Nichts be-/verurteilen

Heute beschäftige ich mich mit einer weiteren Aussage aus den »10 Schritten«:

Don’t pass judgment

Einer der wichtigsten Hinweise zum Schreiben überhaupt. Wir beurteilen in unserem täglichen Leben eigentlich ständig. Wir müssen entscheiden, ob das Fleisch und das Gemüse im Supermarkt gut und preisgünstig sind, wir müssen entscheiden, ob wir einen Menschen mögen oder nicht, wir müssen beurteilen können, was ein Risiko darstellt (zum Beispiel bei Rot über die Straße zu gehen), und was sicher ist.

Eine Situation zu beurteilen ist also nichts Besonderes, es ist uns in Fleisch und Blut übergegangen, es ist lebensnotwendig. Es ist etwas, das wir im Laufe unseres Lebens gelernt haben, damit wir unser Leben überhaupt leben können.

Anders aber ist es beim Schreiben. Wenn ich beobachte ist alles gleichwertig. Ich darf dem, was ich beobachte, nicht gleich einen Stempel aufdrücken. Gut, schlecht, brauchbar, unbrauchbar, sympathisch, unsympathisch. Als Beobachtende bin ich eine Jägerin und Sammlerin, die alles in sich aufnimmt, ohne es zu beurteilen – und vor allem ohne es zu verurteilen.

Ich darf mich in keiner Weise dazu hinreißen lassen teilzunehmen. Denn sobald ich beurteile oder verurteile, nehme ich am Geschehen teil.

Es ist ein Übel unserer Zeit – nein, nicht nur unserer, das gab es schon immer –, Dinge so gut wie nie objektiv zu betrachten.

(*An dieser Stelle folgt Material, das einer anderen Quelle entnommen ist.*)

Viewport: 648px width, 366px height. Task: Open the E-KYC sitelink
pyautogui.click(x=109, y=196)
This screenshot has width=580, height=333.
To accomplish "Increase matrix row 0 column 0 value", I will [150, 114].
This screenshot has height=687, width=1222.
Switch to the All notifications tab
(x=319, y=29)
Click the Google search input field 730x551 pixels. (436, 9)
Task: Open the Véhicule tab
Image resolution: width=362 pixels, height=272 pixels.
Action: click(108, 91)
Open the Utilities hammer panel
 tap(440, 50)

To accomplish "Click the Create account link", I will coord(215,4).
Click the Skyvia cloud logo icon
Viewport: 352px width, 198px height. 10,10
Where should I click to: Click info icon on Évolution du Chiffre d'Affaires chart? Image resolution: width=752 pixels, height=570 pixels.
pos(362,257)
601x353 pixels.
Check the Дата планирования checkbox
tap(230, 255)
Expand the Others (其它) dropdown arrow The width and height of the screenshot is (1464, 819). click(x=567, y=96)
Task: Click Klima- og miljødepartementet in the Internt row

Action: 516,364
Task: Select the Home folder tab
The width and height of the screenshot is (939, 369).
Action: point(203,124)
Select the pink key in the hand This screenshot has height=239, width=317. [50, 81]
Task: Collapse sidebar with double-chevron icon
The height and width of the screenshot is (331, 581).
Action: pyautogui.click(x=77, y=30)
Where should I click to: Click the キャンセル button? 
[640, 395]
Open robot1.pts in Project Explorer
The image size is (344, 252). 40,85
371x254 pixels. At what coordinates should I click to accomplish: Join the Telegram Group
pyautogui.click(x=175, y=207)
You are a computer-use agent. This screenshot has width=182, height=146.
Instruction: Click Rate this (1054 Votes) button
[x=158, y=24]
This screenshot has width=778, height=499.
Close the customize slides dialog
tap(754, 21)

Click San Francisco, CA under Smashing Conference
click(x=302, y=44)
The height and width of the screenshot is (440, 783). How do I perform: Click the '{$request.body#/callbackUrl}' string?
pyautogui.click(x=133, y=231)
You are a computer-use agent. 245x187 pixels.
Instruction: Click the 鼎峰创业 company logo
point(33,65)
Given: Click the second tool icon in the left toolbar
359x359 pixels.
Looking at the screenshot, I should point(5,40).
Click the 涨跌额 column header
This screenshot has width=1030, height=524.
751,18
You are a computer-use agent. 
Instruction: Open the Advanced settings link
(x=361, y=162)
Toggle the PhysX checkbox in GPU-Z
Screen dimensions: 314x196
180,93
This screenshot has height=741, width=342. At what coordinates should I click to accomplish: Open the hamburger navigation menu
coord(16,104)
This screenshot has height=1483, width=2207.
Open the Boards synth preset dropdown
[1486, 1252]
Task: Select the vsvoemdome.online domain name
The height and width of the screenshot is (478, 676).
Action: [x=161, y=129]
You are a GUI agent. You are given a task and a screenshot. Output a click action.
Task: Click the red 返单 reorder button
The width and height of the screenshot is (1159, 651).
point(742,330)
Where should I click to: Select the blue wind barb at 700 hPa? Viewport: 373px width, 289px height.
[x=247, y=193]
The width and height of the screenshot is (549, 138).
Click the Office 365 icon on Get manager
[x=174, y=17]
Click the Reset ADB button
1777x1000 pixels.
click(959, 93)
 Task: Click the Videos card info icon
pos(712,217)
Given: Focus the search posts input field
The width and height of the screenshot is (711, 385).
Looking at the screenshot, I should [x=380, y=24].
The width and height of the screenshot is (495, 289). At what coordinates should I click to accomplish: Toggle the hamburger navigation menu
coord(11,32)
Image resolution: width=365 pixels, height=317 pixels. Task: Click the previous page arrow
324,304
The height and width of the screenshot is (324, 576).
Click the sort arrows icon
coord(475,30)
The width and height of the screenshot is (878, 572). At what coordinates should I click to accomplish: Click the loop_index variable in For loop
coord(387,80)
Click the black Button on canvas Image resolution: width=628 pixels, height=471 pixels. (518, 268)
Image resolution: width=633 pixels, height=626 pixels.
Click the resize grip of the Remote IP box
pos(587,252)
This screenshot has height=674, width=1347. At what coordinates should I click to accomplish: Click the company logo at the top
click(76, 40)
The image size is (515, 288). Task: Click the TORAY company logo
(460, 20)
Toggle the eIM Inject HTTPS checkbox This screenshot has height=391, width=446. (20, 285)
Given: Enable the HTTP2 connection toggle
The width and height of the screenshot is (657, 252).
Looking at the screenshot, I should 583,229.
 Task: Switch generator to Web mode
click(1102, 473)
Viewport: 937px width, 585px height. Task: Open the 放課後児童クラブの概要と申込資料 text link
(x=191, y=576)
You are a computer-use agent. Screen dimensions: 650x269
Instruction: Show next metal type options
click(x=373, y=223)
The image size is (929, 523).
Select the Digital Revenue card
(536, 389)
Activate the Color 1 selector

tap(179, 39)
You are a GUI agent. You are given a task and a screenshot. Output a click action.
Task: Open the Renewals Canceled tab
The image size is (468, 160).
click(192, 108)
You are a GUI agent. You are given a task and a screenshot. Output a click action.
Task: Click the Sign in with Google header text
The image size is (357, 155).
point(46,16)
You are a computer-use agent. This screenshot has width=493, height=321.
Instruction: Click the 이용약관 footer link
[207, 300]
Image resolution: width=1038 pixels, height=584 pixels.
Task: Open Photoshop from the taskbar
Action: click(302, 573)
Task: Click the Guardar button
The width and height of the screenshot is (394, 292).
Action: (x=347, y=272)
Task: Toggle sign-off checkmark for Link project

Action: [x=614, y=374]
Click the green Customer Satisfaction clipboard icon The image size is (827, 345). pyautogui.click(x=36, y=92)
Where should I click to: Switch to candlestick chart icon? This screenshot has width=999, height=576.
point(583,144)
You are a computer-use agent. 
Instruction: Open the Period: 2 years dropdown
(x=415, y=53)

Wir sehen alles immer nur subjektiv, aus unserer Position heraus. »Das mag ich«, »das mag ich nicht«.

Als Schreibende ist es aber nicht relevant, ob ich etwas mag oder nicht mag. Solange ich mich im Stadium des Sammelns und Beobachtens befinde, ist es sogar fatal, so zu denken. Denn dadurch sortiere ich Dinge aus meiner Wahrnehmung aus, die vielleicht für meine Geschichte wichtig sind. Besonders, wenn sie nicht meiner eigenen Erfahrung entsprechen.

Natürlich gilt dasselbe auch für unser tägliches Leben. Wir sollten Dinge und Menschen nie vorab in eine Schublade stecken, in die sie vielleicht gar nicht gehören. Unser Leben wird dadurch ärmer, nicht reicher.

Dennoch kann im Alltag jede selbst entscheiden, wie sie das handhabt, als Schreibende haben wir diese Freiheit nicht.

Wir müssen objektiv bleiben, sonst wird das, was wir schreiben, niemand interessieren außer uns selbst.